Pra mim, talvez vá ser sempre o cheiro. Fugaz, volúvel, se perde no tempo. Não sei guardar o aroma na memória. Não sei deixá-lo na roupa pra sempre. A casa vai deixando-o escapar pelas frestas. O perfume se perde e a lembrança desaparece, dançando com o vento.
Às vezes, ele brinca de aparecer. Fumaça-menina de passado espreita, abraça a narina e traz a memória na mesma intensidade que foi, um sopro de clareza, transporta a alma e se esgueira, na mesma velocidade. Olfato.
Depois vem a visão. Embaça a lembrança. Esqueço tão fácil dos contornos do seu rosto. Me fogem as linhas que te fazem e arrepio pensando, temendo, te ver na rua um dia e não reconhecer seus traços. Qual era o tom do verde nos seus olhos?
Não vejo mais suas sardas, suas covinhas, sua marca de nascença, sua cicatriz, sua estria. Procuro, forte, nos cantos do meu eu. Procuro tua sombra, mas só acho breu. Como deixei-me te esquecer, te perder na memória, virar borrão, disforme figura. Visão.
Se perde o som em seguida. Onda mecânica, desvaira a lembrança. Não lembro da voz, da fala rápida, ríspida, engasgada. Não lembro da risada, da respiração taquicardíaca, do silêncio-grito, das melodias murmuradas, do bom dia, do sotaque, do soluço, do andar-prenúncio que anuncia a chegada.
Perco o som e perco a cabeça. Grito timpânico, vibra tambor, mas não recordo a entonação que me falaram te amo; olvido e desmonto. Audição.
Qual o gosto daquela memória? O sabor da comida de infância é que se vai logo. Me faço saborear o passado e me transporto. Mas o gosto se engole, digere, se perde.
Não lembro como sentia, só lembro que gostei um dia. E temo tanto, vó minha, esquecer o gosto do seu almoço. Paladar.
Sobra então só o toque. Abraço é eterno. Colo não esqueço. Fecho o olho e vem seu beijo. Roçar de dedos. Percussão. A pele enrugada do meu avô. Lábios na testa, no couro no nariz. O peso daquele bebê que segurei.

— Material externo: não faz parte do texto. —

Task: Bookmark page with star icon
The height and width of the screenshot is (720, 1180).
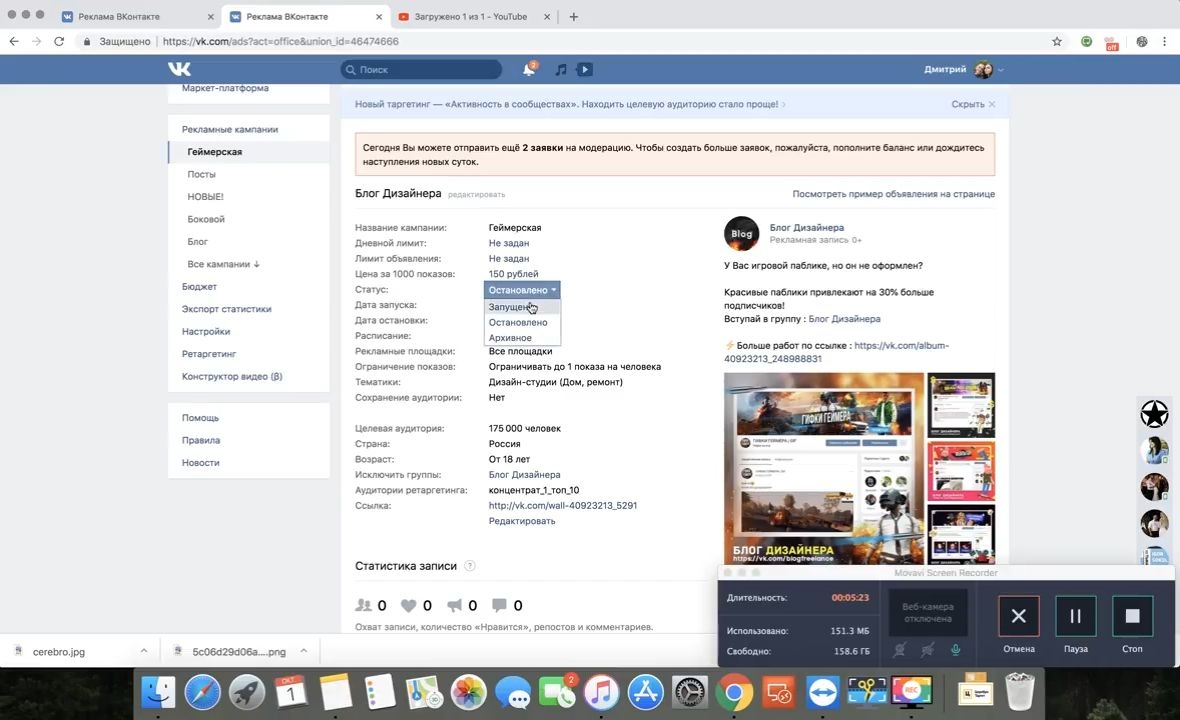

O mar, a areia, o grude do protetor, na pele mormaço e ardor. Não ouço, mas sinto seu soluço no meu peito. A dor, a batida, a adrenalina, a arritmia. Me fecho na concha-casulo de você e recordo como se fosse a primeira vez que senti.
Massageio as têmporas da minha memória e vem, disparado, o arrepio que veio outrora. Pois pra mim é o sentir, toque-energia, a lembrança que fica mais tempo. Até que afoga e deságua lento. Tato.